■ **PROBLEM TO WORK ON**: Give every line of the records below as a single numbered list, one line per item, and leave out any blank lines.

■ **DATA FOR THE TASK**:
---------------

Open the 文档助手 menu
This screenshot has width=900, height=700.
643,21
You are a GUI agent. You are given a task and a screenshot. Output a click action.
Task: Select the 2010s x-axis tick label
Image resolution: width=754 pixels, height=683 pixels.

---------------

■ **SOLUTION TO THIS TASK**:
1. Open the 文档助手 menu
2. This screenshot has width=900, height=700.
3. 643,21
4. You are a GUI agent. You are given a task and a screenshot. Output a click action.
5. Task: Select the 2010s x-axis tick label
6. Image resolution: width=754 pixels, height=683 pixels.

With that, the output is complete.